• _Source passage_
start

Re: Topband: NVIS Antenna

2020-03-15 Thread m.r.c.

Receive only comment.

A low dipole  - 15 feet average, uneven ground - Receive Only - accounted for something like 40% of the 
contacts with NA from XZ0A.  During the first 2 hours at Sunset, the low dipole heard signals that the 
admittedly not all that good beverages could not hear at all.  Site had a pretty good noise floor for 
Asia.  on an island on Diesel power.


This was during a higher portion of the sunspot cycle so the polar oval was quite large preventing most 
of NA from having a clean direct path.  Our signal - 1500W into a elevated radial elevated feedpoint 
full size quarter wave tower - was invariably heard via the SW path when heard east of the Midwest. so we 
were dealing with ducting and greyline bending.


the point is - again - you can never have too many receive antennas.  An NVIS receive antenna can 
significantly benefit your receive capabilities.  YMMV especially based on location.  Equatorial regions 
seem to benefit more from NVIS RX and or Horizontal polarization.


On Transmit it appears the ground absorption negates the benefits for longer haul paths where better 
efficiency is needed - until you get the dipole high enough to stop heating the gophers.


Robin  WA6CDR

XZ0A-XZ1N, etc




- Original Message - 
From: "Wes"

end

• _Data segment_
start

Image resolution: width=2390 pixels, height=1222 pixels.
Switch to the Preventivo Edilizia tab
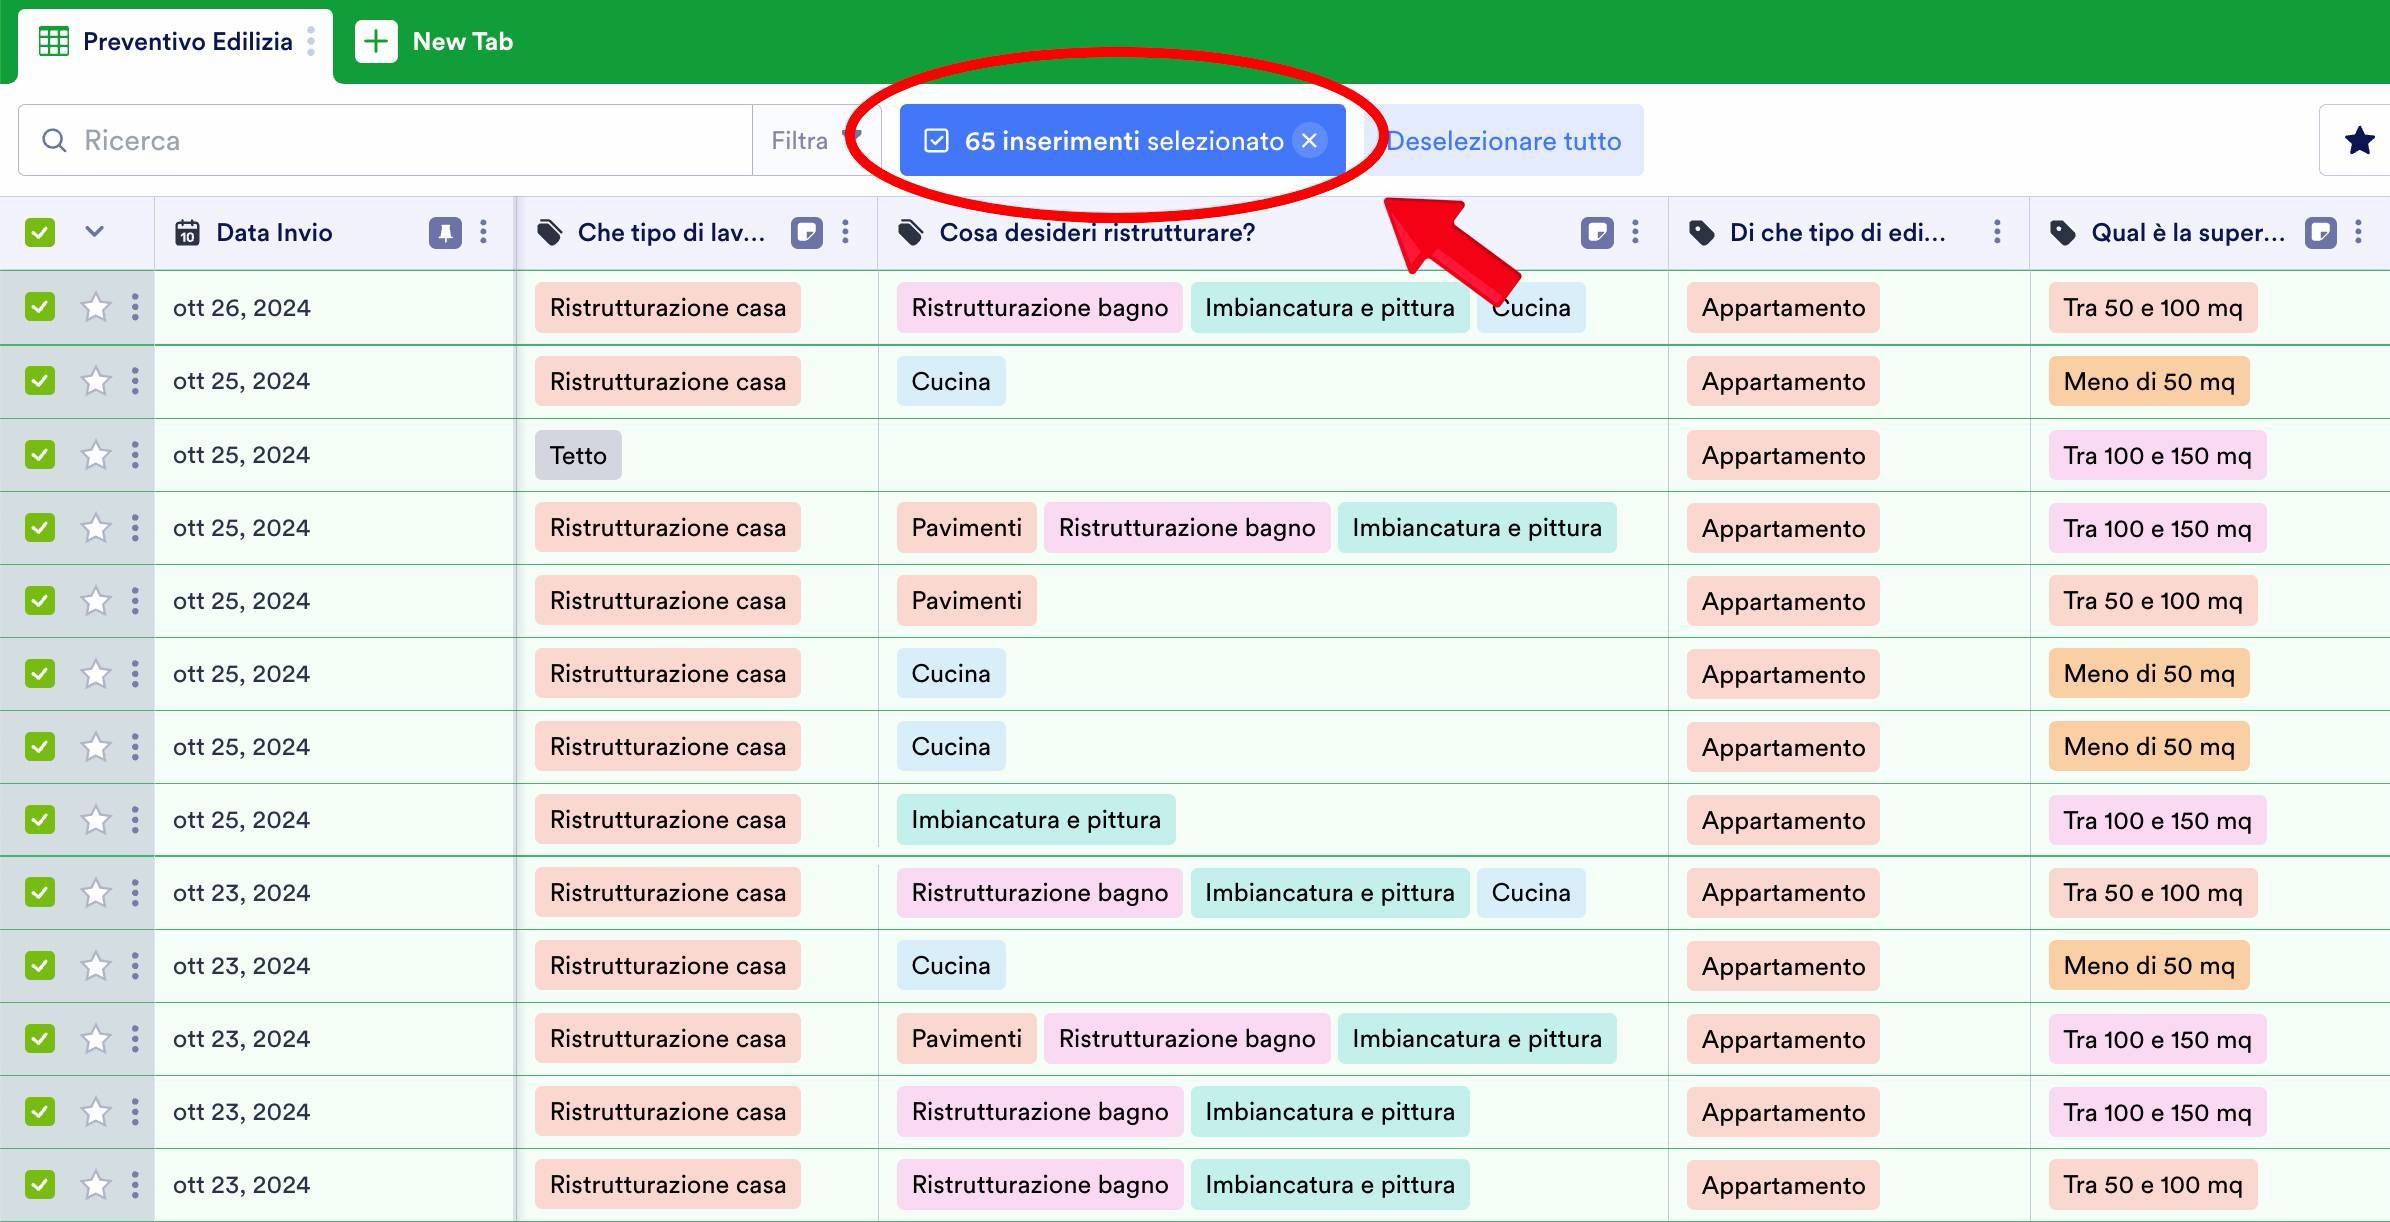pyautogui.click(x=187, y=41)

end

• _Required actions_
- A) In the NVIS antenna post, roughly what share of the contacts with NA from XZ0A did the low receive-only dipole account for?
- B) Pick up the NVIS antenna post at the point where it stops and continue it.

• _Solved problems_
- A) Something like 40%.

- B)
To: 
Sent: Sunday, March 15, 2020 13:03
Subject: Re: Topband: NVIS Antenna


When I decided on the new challenge of working DXCC on 160 for my ninth band, I added some extensions 
on my 80-meter inverted-vee , (apex at 45') and tied them off on some handy saguaro cacti about head 
high. You don't climb these :-) I worked my first 80 or so countries with it. And this is from southern 
AZ, not Maine. K3S + KPA500.


Wes N7WS


On 3/15/2020 12:47 PM, Carl Luetzelschwab wrote:

For those who are antenna challenged, don't sell a 160m inverted-vee at low
height too short.

My 160m antenna at the moment is an inverted-vee at an apex of 45 feet.
Additionally, the last third of each end is at 90 degrees to the main
portion and horizontal at only 7 feet or so off the ground. It's what fits
on the property.

In the CQ 160m CW contest in January 2017. I came away with 44 states
(missed ME, ID, NE and AK), 7 Canadian provinces (VE9, VY2, VE2, VE3, VE5,
VE6 and VE7) and 17 DXCC entities (mostly Caribbean, Central America,
Mexico and South America, with a few Europeans, a North African and a KH6
in the mix). I was seldom #1 in a pile-up, but eventually I usually got
through with 800 Watts to the inv-vee.

It's better than no antenna.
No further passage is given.